WOOD SEARCH: The family of a missing woman continues the search
Seven months after Warren County officials were first called to the burning home of Bill and Kay Wood, investigators say they now have more questions than answers. Kay is still missing.
Electronic billboards in the metro flash pictures of the couple and a person of interest in the case. The Wood’s children and investigators are holding out hope someone will come forward to move the investigation ahead.
The nightmare started for the family on July 30th, 2011.
“The night of the fire,” Michael Harris said, “That 24 hour period felt like 10 minutes to me.”
Only one body was found in the burned down home that belonged to 80 year old William and 72 year old Kay Wood.
The two had known each other for years, Kay and William’s sister were best friends, but the couple’s life together began just three years ago, when they were married.
“I know since they were married that William has went on more trips and stuff with Kay than he`s done his whole life. They were very happy together,” said Georgia Dyer. William and Kay were her aunt and uncle.
“I think for me it was going over on Friday nights, and sitting on the deck and listening with William and mom, his old country music. Just sitting there and listening,” said Patty Shaw, Kay’s daughter.
“I have a lot of memories. The best and the last was William bought a windmill out of Pella. The two of them put it together and I got to hear about it. That was a marriage, doing something together,” said Michael Harris, Kay Wood’s son.

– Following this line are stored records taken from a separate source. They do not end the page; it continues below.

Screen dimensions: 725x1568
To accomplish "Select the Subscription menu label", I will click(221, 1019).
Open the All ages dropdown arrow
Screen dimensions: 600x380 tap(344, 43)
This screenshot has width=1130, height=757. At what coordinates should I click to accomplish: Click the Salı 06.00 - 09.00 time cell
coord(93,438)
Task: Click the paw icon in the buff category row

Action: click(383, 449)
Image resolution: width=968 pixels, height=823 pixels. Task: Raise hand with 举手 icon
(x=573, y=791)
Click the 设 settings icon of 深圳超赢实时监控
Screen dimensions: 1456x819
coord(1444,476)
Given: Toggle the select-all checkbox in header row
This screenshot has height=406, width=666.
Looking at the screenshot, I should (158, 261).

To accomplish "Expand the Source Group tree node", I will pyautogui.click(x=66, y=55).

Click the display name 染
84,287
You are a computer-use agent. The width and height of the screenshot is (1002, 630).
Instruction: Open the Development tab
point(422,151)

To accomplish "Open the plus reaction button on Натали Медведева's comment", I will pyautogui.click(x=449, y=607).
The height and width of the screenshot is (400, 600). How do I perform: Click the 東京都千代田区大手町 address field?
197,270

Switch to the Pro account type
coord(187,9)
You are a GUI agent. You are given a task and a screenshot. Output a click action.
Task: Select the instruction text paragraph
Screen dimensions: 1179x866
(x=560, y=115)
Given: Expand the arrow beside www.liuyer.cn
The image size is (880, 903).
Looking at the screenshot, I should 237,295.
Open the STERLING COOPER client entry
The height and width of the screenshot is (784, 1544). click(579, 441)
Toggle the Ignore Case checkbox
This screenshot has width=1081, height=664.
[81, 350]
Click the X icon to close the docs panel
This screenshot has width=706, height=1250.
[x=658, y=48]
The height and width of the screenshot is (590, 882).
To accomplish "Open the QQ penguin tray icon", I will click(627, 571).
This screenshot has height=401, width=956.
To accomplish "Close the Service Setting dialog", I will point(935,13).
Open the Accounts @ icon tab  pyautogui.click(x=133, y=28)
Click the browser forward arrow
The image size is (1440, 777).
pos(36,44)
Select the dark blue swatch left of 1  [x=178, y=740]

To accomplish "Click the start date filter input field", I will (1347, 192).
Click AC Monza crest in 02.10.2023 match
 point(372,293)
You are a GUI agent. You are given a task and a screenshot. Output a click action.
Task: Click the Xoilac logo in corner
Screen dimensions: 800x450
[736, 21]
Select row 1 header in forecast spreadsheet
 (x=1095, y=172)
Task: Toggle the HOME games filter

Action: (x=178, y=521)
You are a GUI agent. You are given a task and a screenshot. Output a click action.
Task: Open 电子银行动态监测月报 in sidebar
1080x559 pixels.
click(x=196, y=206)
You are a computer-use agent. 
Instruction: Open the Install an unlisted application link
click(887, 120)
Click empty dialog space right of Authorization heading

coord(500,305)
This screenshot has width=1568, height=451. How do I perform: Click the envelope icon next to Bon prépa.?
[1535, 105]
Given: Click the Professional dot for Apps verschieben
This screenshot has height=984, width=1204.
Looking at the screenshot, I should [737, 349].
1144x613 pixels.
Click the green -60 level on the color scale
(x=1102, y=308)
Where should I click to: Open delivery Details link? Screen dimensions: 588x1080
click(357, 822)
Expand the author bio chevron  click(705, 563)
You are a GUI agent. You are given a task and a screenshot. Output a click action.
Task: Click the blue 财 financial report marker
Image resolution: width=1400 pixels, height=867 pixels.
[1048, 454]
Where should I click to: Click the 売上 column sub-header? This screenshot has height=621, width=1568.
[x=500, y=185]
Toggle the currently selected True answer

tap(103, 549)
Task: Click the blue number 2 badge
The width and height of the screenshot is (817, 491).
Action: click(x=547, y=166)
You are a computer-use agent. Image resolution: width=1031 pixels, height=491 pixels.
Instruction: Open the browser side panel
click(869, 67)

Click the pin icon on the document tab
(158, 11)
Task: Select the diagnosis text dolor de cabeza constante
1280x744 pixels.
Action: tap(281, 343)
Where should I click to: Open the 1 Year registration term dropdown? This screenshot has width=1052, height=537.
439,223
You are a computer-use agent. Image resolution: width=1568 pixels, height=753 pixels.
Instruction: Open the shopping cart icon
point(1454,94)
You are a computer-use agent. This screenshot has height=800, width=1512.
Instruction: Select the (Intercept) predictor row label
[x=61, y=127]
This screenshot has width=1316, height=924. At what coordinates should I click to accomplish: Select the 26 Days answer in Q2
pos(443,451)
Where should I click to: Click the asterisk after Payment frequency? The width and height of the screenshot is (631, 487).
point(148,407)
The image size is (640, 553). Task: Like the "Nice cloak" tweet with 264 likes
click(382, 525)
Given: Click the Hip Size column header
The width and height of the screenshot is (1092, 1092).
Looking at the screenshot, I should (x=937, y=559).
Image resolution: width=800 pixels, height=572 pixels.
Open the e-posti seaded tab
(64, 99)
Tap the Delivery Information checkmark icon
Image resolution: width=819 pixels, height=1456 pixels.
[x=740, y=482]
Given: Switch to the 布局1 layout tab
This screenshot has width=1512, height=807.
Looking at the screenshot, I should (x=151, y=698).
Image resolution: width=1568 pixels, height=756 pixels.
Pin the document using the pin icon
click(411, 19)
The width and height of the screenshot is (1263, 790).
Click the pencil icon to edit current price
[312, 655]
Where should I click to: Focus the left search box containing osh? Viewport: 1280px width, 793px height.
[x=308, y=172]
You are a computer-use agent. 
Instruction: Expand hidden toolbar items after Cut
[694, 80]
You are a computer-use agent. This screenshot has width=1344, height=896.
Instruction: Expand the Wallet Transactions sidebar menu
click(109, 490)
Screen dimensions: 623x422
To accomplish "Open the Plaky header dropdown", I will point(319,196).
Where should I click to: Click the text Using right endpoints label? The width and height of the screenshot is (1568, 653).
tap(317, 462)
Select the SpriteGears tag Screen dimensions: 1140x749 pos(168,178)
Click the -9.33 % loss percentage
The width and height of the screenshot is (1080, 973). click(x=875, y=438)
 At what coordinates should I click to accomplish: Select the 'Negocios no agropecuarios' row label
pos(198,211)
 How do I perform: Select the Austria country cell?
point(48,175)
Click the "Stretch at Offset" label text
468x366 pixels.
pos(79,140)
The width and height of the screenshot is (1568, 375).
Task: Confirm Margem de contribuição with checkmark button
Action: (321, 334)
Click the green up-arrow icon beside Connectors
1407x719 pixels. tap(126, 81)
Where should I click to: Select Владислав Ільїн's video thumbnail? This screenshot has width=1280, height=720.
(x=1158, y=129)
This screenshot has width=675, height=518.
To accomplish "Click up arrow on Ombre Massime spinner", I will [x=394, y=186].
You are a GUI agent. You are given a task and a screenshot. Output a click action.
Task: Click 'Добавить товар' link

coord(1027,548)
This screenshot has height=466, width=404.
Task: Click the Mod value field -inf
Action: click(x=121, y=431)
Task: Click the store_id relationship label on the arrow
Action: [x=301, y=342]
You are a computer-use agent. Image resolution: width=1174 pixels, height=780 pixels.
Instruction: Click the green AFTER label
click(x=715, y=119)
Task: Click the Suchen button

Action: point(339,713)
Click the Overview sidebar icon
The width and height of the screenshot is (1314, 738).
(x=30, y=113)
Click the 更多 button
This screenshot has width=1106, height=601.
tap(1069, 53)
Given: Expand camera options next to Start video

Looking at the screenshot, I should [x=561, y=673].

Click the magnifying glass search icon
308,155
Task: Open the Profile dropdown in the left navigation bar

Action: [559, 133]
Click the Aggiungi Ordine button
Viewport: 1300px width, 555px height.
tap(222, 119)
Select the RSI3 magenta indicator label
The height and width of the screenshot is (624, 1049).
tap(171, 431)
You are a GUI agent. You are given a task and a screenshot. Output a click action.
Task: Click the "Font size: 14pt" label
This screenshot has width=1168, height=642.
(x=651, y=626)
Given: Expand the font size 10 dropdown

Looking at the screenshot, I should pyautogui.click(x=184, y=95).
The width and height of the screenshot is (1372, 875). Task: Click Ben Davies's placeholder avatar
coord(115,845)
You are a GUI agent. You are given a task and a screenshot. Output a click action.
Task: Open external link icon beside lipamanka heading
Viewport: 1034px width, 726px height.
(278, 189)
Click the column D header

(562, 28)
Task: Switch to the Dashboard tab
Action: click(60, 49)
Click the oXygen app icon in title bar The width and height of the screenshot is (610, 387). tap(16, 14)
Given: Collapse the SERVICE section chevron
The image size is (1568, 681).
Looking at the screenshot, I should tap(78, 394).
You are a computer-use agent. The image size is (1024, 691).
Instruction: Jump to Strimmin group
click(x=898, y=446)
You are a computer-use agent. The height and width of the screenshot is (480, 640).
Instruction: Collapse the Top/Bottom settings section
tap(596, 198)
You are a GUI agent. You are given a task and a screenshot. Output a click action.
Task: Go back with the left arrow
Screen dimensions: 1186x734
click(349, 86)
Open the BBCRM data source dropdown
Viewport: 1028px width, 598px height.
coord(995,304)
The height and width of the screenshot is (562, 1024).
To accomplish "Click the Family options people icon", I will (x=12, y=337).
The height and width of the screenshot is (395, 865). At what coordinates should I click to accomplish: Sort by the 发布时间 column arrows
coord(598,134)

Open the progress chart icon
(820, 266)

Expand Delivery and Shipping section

Their children said Bill and Kay were inseparable. When they weren’t chasing around their great grandchildren, the two were traveling, listening to country music, and antiquing. That’s how they spent their final day together, looking for treasures at a local auction.
“They were really caring people; very old school. So it was absolutely unthinkable that this could happen,” said Lisa Harris.
The fire destroyed the Wood`s home, and with it, much of the evidence.
“It might help if we knew they were in there robbing them, if they took something. With the house being burnt down we don`t know if that was their motive. We don`t know if there was a motive,” said Zelda Dyer, William’s sister and Kay’s best friend.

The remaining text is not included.